During the semester you will be supervised to work on a project which combines classroom materials and real-world applications. It is supposed to be an individual project and I will work with each of you separately to identify a topic of your interest and find a relevant project in that domain. I will announce project topics, guidelines, and rubric soon. The project will be divided in 3 stages:

  1. Homework 1 (Stage 1): Here you will finalize the project topic and will present your understanding of the topic with some preliminary results and a proposed timeline for the remaining semester.
  2. Homework 2 (Stage 2): Here you will present your progress, additional results. If you are stuck in some particular research related problem, then describe that as well.
  3. Finals (Stage 3): Here you will give a class presentation of your research project. Along with these slides, you will submit the project report and the code.

Academic Integrity

Embry-Riddle Aeronautical University maintains high standards of academic honesty and integrity in higher education.

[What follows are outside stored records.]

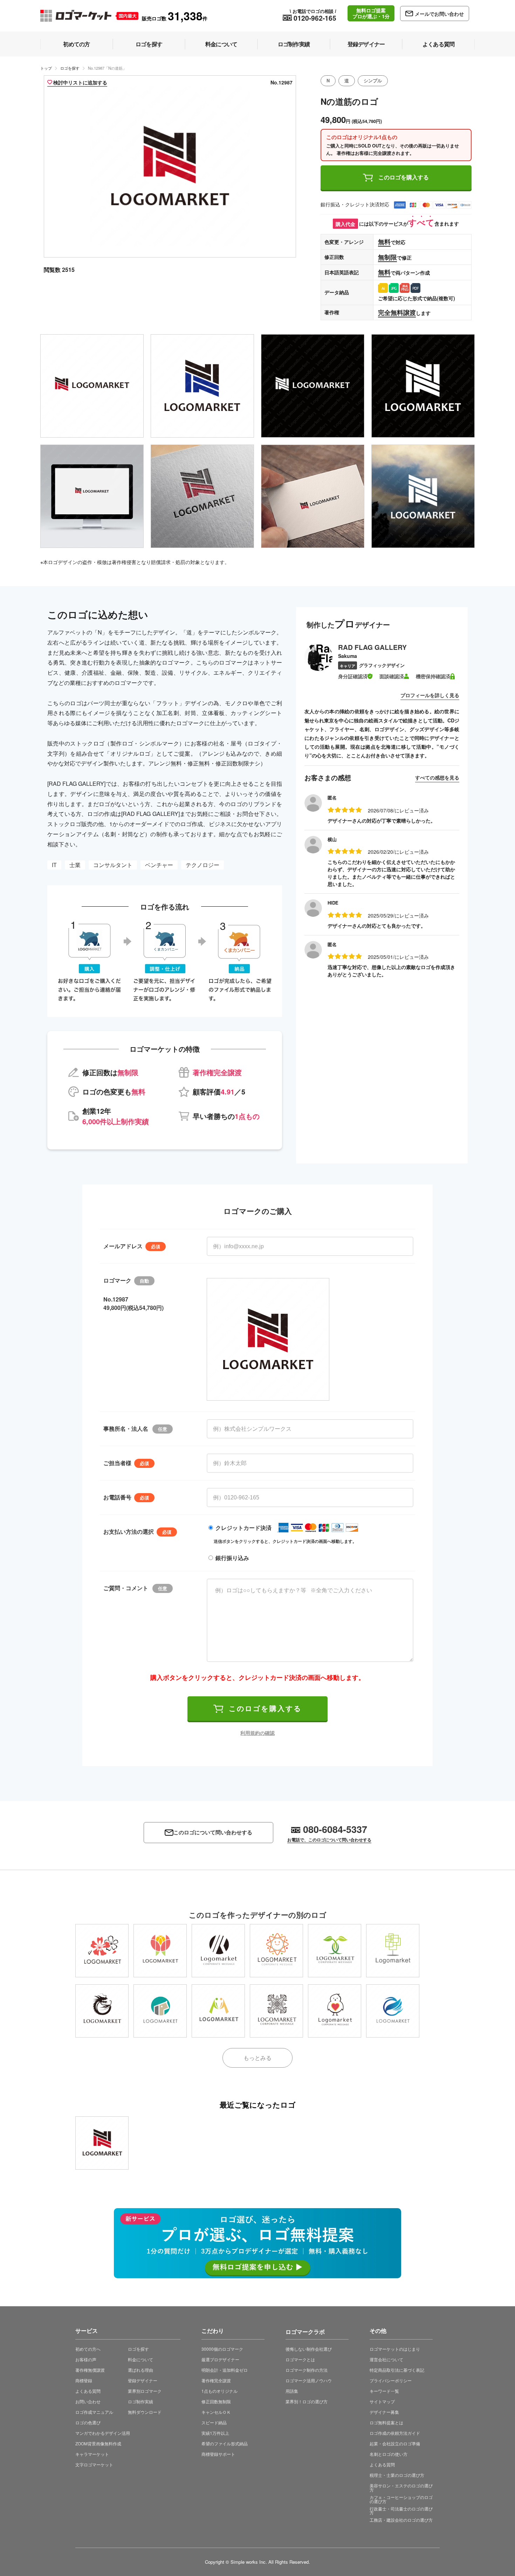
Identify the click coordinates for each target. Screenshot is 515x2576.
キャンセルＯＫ (216, 2412)
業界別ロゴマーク (145, 2391)
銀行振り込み (232, 1558)
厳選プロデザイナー (220, 2359)
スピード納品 (214, 2422)
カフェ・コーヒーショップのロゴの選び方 (401, 2499)
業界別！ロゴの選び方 (307, 2401)
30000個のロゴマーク (222, 2349)
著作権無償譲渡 (90, 2370)
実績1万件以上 (215, 2433)
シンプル (373, 80)
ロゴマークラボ (305, 2331)
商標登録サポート (218, 2454)
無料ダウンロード (145, 2412)
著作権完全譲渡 (216, 2380)
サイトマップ (382, 2401)
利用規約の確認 (257, 1732)
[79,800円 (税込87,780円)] (102, 1950)
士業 (75, 865)
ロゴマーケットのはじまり (395, 2349)
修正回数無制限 (216, 2401)
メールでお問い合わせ (439, 13)
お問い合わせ (88, 2401)
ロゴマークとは (300, 2359)
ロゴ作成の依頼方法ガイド (395, 2433)
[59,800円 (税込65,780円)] (218, 1950)
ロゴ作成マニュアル (94, 2412)
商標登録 (83, 2380)
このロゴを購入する (403, 177)
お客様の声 (85, 2359)
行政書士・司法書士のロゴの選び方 (401, 2511)
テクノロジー (202, 865)
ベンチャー (159, 865)
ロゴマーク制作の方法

To preserve academic excellence and integrity, the University prohibits academic dishonesty in any form, including, but not limited to, cheating and plagiarism. More specific definitions of these violations and their consequences are described in detail in the Dean of Students’ Honor Codes and Student Policies.

Disability Services

DSS Administration Office: Bldg 500; Contact: (386) 226-7916; email: dbdss@erau.edu

  1. Student Disability Services: Students with disabilities who believe that they may need accommodations in this class are encouraged to contact the Office of Disability Services. Professors cannot make appropriate disability accommodations. Students are encouraged to register with DSS at the beginning of the term to better ensure that such accommodations are implemented in a timely fashion. Accommodations are not granted until official notice is received from DSS.
  2. It is the responsibility of the student to notify DSS the date and time of test once s/he has been made aware of the scheduled test. DSS requires: (a) 2 business days minimum notification for tests and quizzes and (b) 5 business days minimum notification for final exams. Professors cannot make appropriate testing modification without notification from DSS.